Plain Text Passwords Stored From 2012
The issue arose during a security review at the company. KrebsOnSecurity reported Thursday:
Facebook is probing a series of security failures in which employees built applications that logged unencrypted password data for Facebook users and stored it in plain text on internal company servers.
A source at the social media giant disclosed that the investigation had so far found between 200 million and 600 million users’ passwords had been stored as text. The data went as far back as 2012 and was searchable by over 20,000 Facebook employees. Indeed, around 2,000 engineers and developers made in the region of 9 million inquiries for records that included passwords stored as plain text.

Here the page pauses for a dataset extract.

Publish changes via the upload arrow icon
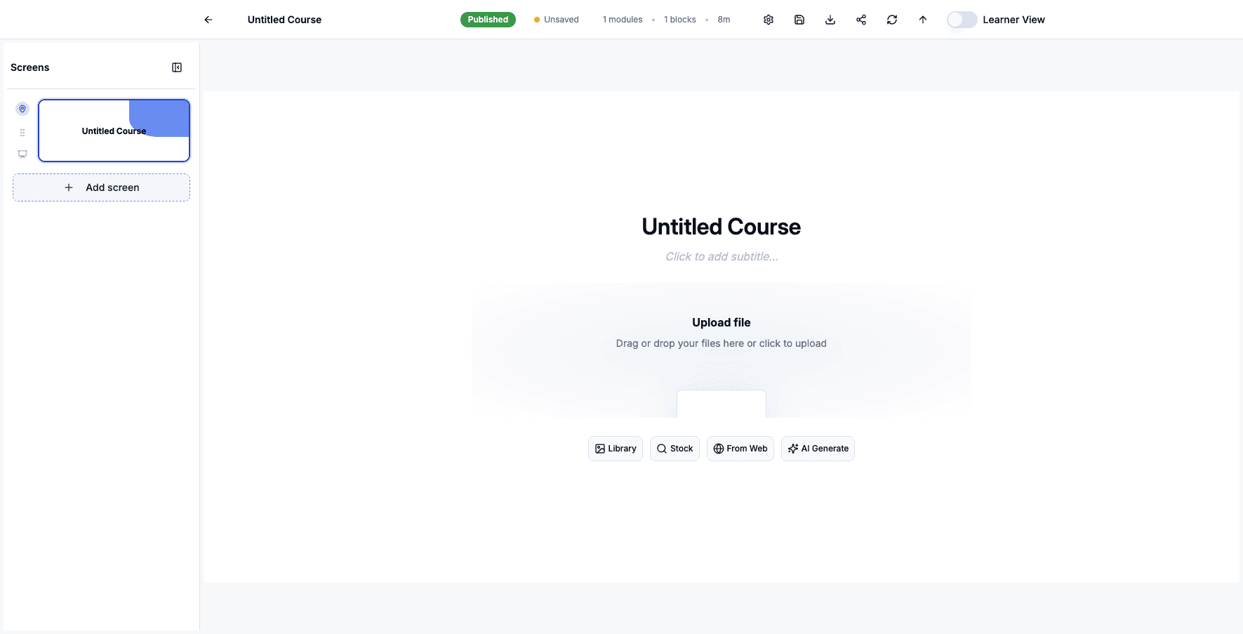 (922, 19)
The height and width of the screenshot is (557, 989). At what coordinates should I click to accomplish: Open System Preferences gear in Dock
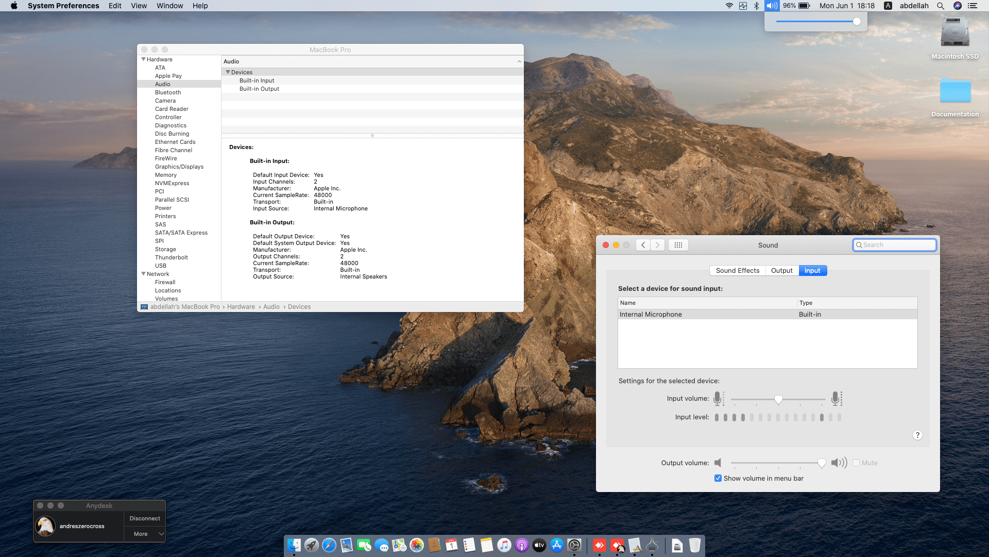574,545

A Facebook software engineer did say that the company had not seen evidence of engineers deliberately looking for passwords. Furthermore, he said the company had not “found any signs of misuse of data.”
The Response
In a statement, Facebook acknowledged it “found that some user passwords were being stored in a readable format within our internal data storage system.” It said the discovery happened during a routine security review held in January 2019. However, the company insisted “these passwords were never visible to anyone outside of Facebook.”
It added that it had “found no evidence to date that anyone internally abused or improperly accessed them.” The company had earlier said that “hundreds of millions of Facebook Light users, tens of millions of other Facebook users, and tens of thousands of Instagram users” would be notified.
They have security reviews! routinely!